Allo stesso tempo, occorre una riflessione pedagogica che conduca al riconoscimento degli errori educativi commessi in questi ultimi 50 anni, diciamo dall’abolizione degli esami di riparazione in poi, e che si possono riassumere nella cancellazione di qualsiasi dovere in capo agli studenti. Ecco, se è vero che i docenti hanno dei doveri nell’esercizio della loro professione, anche gli alunni ne hanno: il cosiddetto patto di corresponsabilità non può rimanere soltanto un pezzo di carta, ma deve essere la carta costituzionale di riferimento della convivenza all’interno della comunità scolastica.
Il primo di questi doveri è il rispetto delle consegne, la puntualità. Il secondo è la gratitudine nei confronti di chi ci corregge, l’impegno a “provare e riprovare”.
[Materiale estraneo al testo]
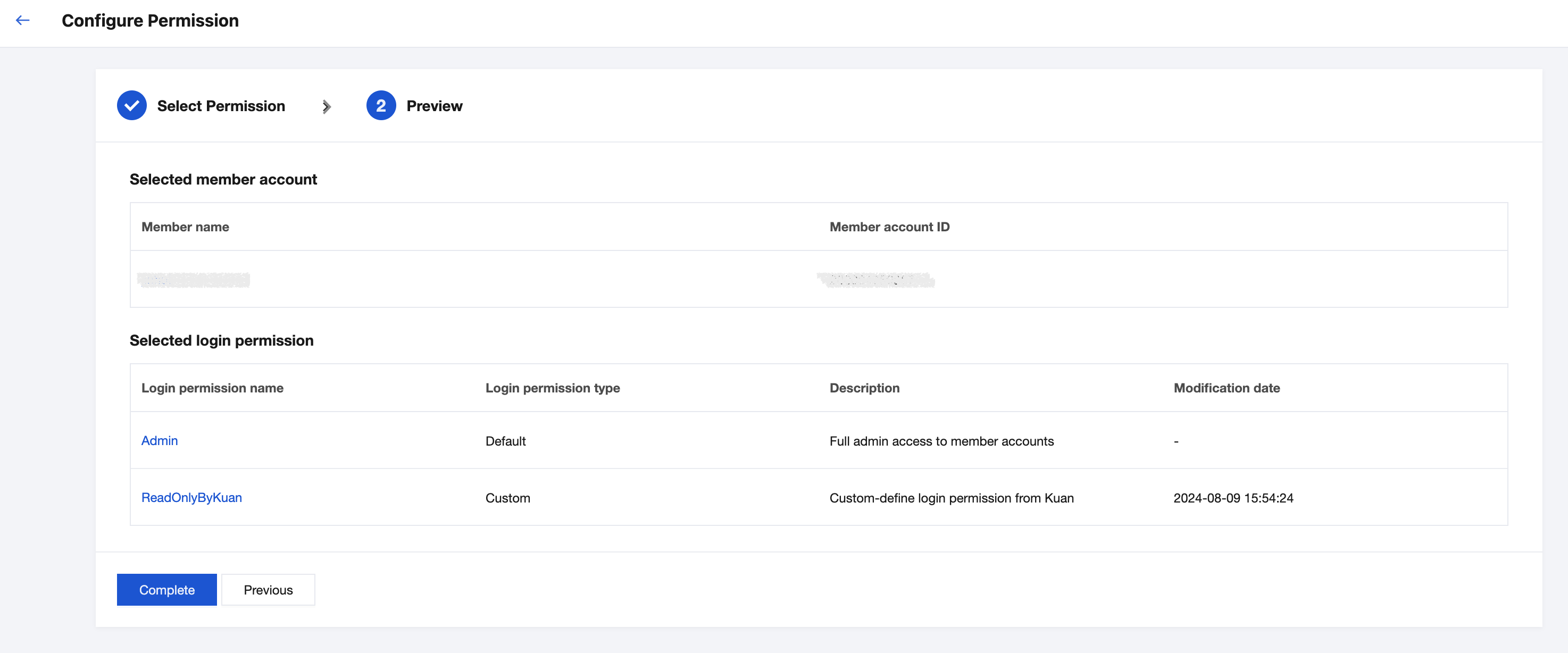The width and height of the screenshot is (1568, 653).
Task: Click the Configure Permission page title
Action: 151,21
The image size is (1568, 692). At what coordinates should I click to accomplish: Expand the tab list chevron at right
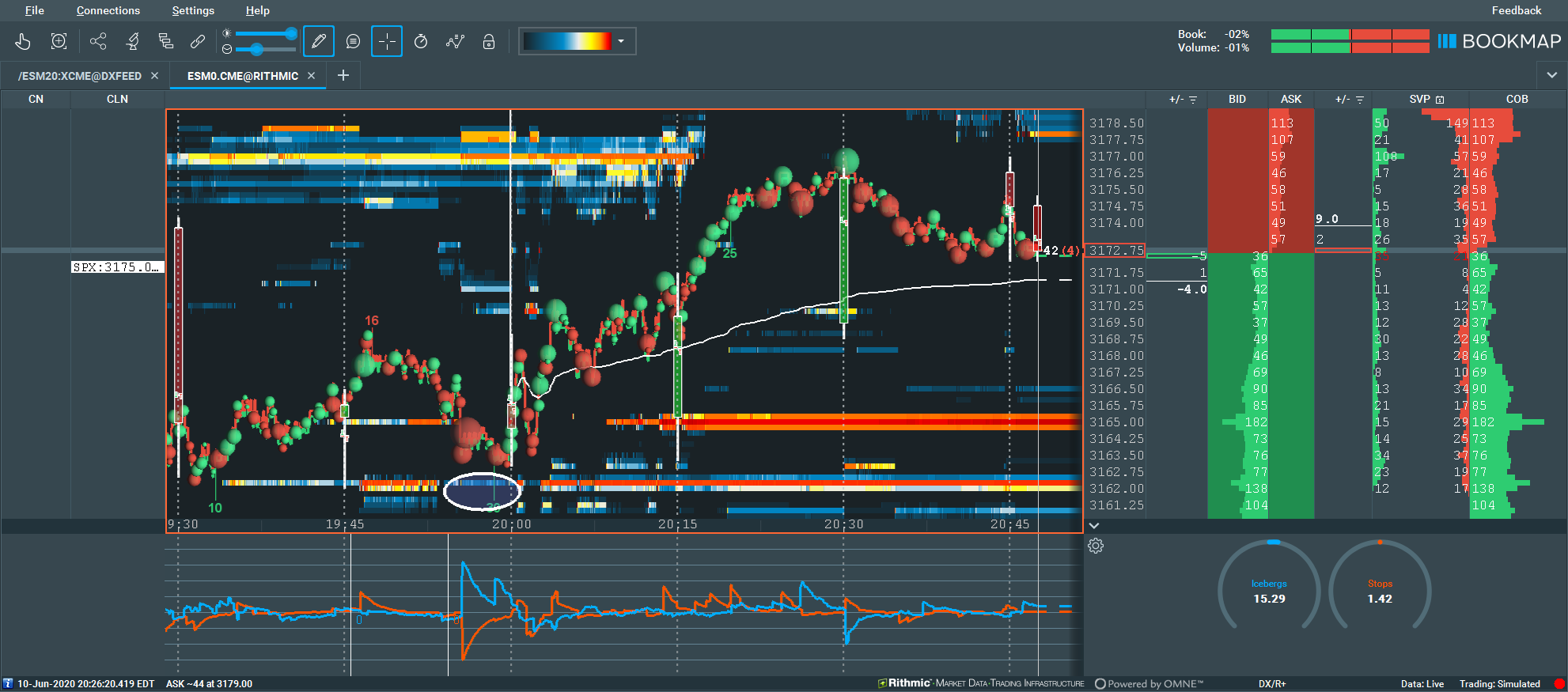click(1551, 75)

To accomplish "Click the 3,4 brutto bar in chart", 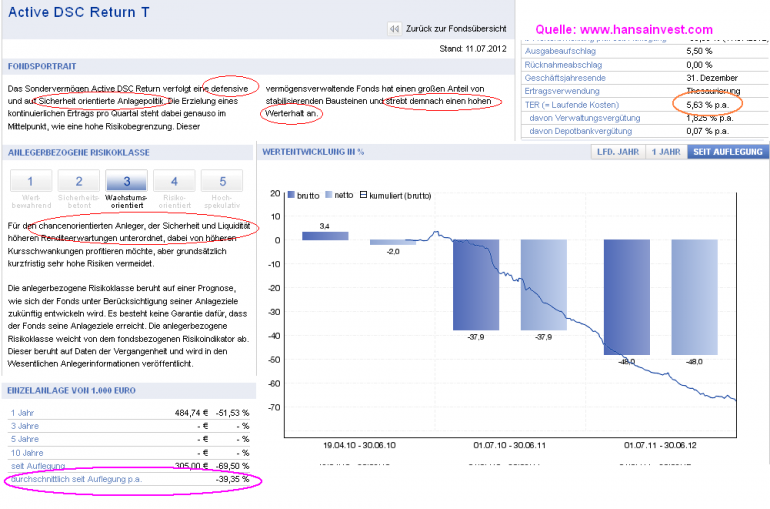I will 325,236.
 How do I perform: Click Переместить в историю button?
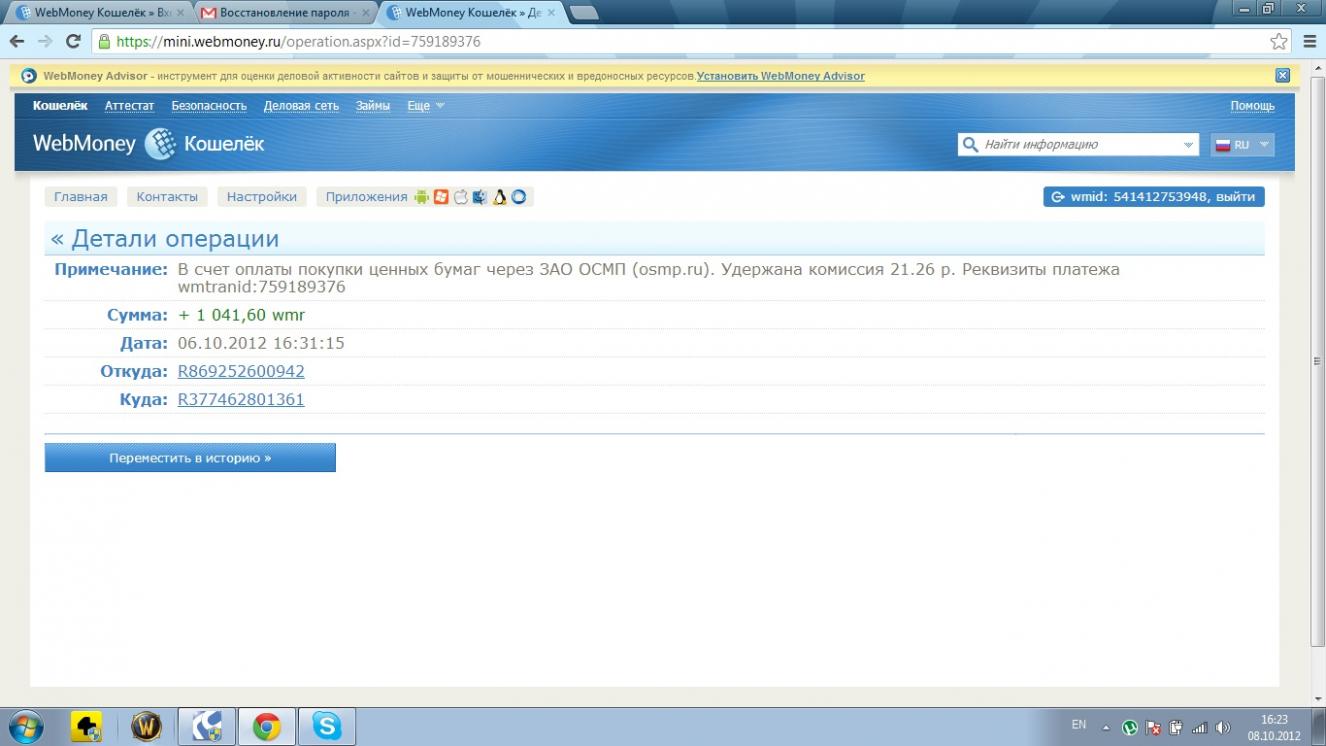190,458
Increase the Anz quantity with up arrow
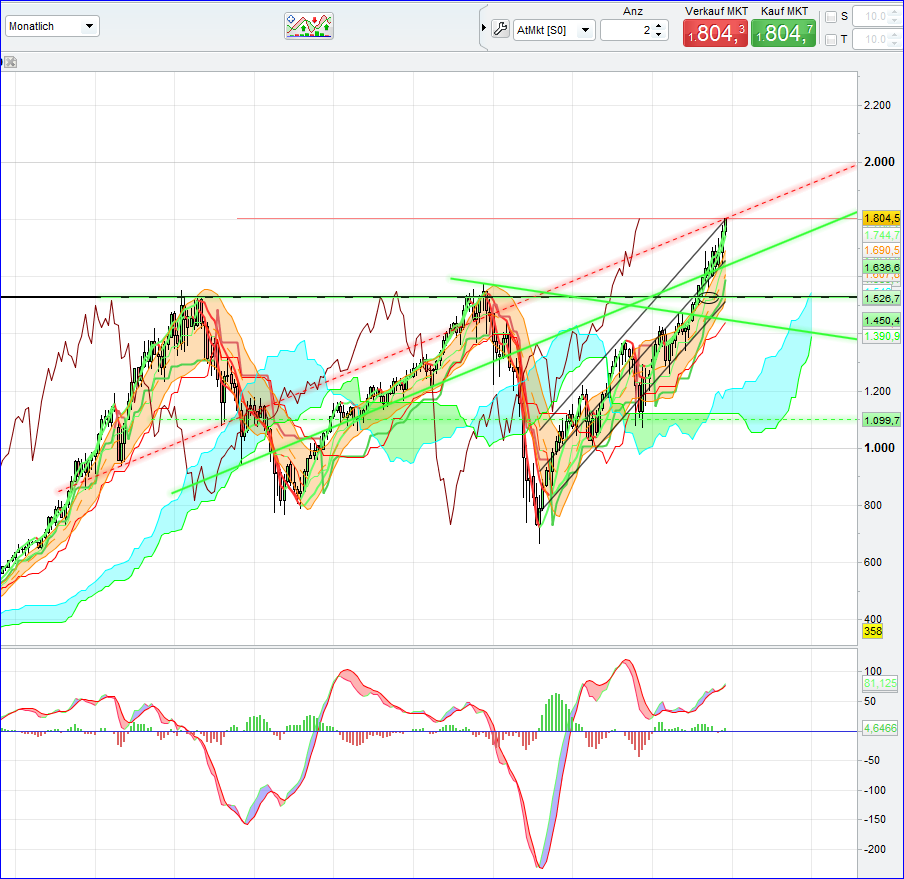This screenshot has width=904, height=879. (x=659, y=26)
Per fare un esempio, possiamo pensare a Pinocchio, che spesso è ritenuto un libro per bambini. Ma non è così, o almeno non è solo così: Pinocchio a 6-7anni è una fiaba lunga, che si rivolge ai propri piccoli lettori; riletto a 15 anni è la storia di un ribelle che deve fare i conti con le proprie incertezze; riletto infine da genitore è una riflessione su di sé in quanto padre e madre, e sulla propria capacità di capire e di comunicare con un figlio adolescente. Solo rileggendolo tre volte possiamo cominciare a comprenderlo.
Del resto è esperienza comune che appunto “provando e riprovando” (nel duplice senso, dantesco e galileiano) si impara, in qualsiasi campo e condizione.
Ha ragione perciò Raffaele Mantegazza, docente di pedagogia interculturale in Bicocca a Milano, quando dice [2]:
Noi abbiamo l’idea che educare sia lavorare sulla persona, e certo in senso ampio è vero, ma è necessario anche lavorare sui tempi, sugli spazi, sui corpi, sugli oggetti, predisporli in modo da far sì che l’esperienza accada, renderla possibile, crearne le condizioni. Un buon maestro lavora su queste cose, sulle strutture che condizionano il nostro essere umani e ci permettono di crescere: è colui che sa quale sia l’ora migliore per apprendere, la migliore disposizione dello spazio, che affronta quasi lateralmente un lavoro che ha al centro la persona, ma che appunto per questo deve essere costruito con precisa sapienza e intenzionalità.
È veramente così: la buona scuola è la scuola che fa del dialogo il metodo per la ricerca della verità, il proprio canone didattico. E la strada perché tutto questo possa avvenire è restituire alla scuola la centralità di cui parla Leone XIV, sia in termini economici e di formazione, sia in termini di riconoscimento sociale. Nella speranza che Margherita Hack abbia torto quando sostiene che «la scarsa considerazione che la nostra classe politica e in particolare quella più recente riserva all’istruzione, all’università e alla ricerca è la conseguenza del basso livello culturale della gran maggioranza degli eletti in Parlamento» [3].
[1] Papa Leone XIV, Magnifica humanitas. Enciclica sulla custodia della persona umana nel tempo dell’intelligenza artificiale.
[2] Intervista diffusa sul sito Vorrei.org a margine della pubblicazione del volume di R. Mantegazza, Di mondo in mondo: la pedagogia nella Divina Commedia.